#### The task
The word to find is "button". Copy each line of the material that contains it.

[[ Exercise material open ]]

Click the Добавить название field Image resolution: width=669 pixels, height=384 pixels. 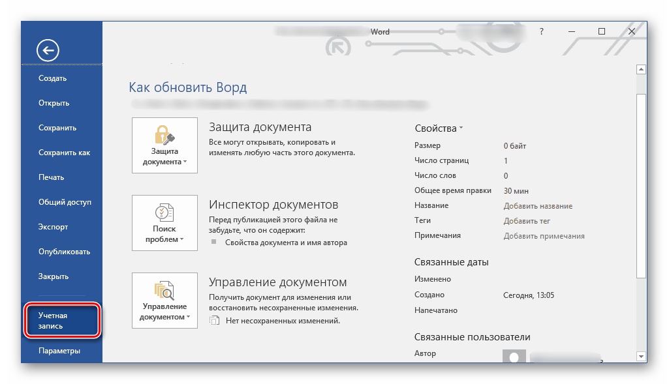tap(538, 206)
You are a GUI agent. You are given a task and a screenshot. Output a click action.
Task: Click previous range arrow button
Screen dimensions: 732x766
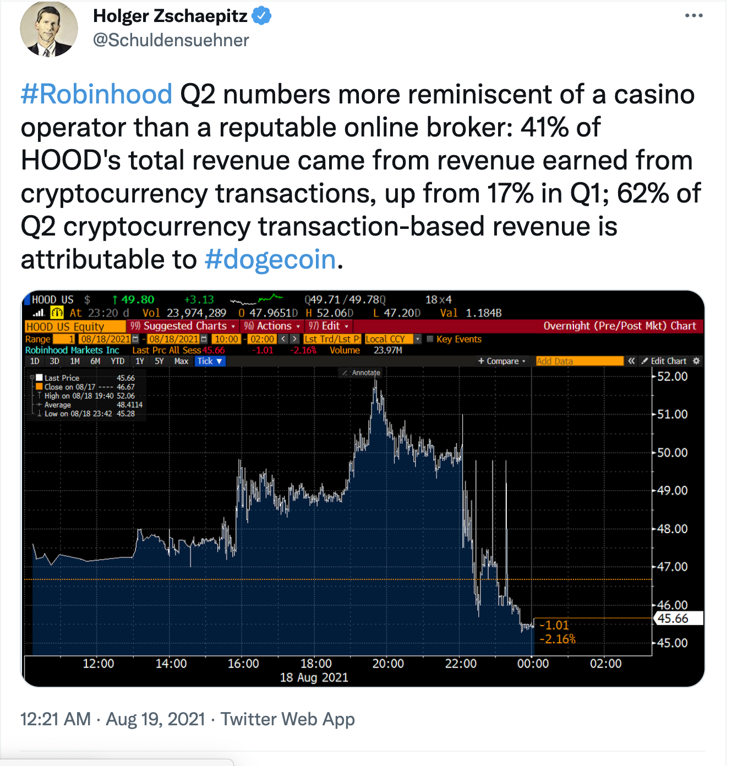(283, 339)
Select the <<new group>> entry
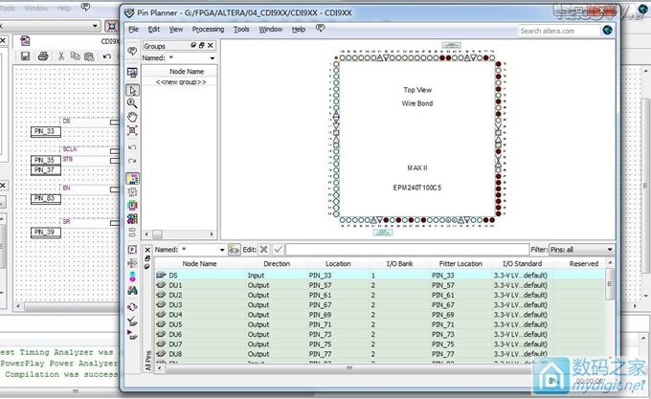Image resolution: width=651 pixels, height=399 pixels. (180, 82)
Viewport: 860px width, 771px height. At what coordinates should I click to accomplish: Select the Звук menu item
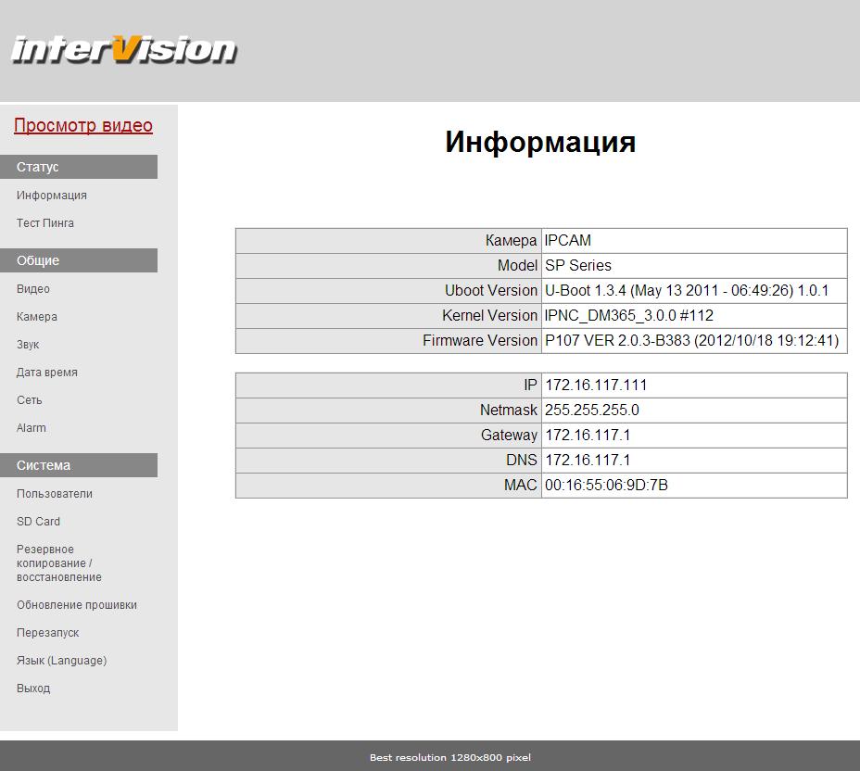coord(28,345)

[[ Exercise material closed ]]
[[ Exercise material open ]]

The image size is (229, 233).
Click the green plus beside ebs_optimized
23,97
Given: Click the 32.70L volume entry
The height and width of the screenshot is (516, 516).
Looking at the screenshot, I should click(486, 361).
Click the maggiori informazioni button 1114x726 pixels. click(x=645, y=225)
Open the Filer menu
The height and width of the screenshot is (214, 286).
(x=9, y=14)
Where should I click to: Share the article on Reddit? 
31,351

[[ Exercise material closed ]]

#### Exercise result
Task: Click previous range arrow button
Click the maggiori informazioni button 1114x726 pixels. click(x=645, y=225)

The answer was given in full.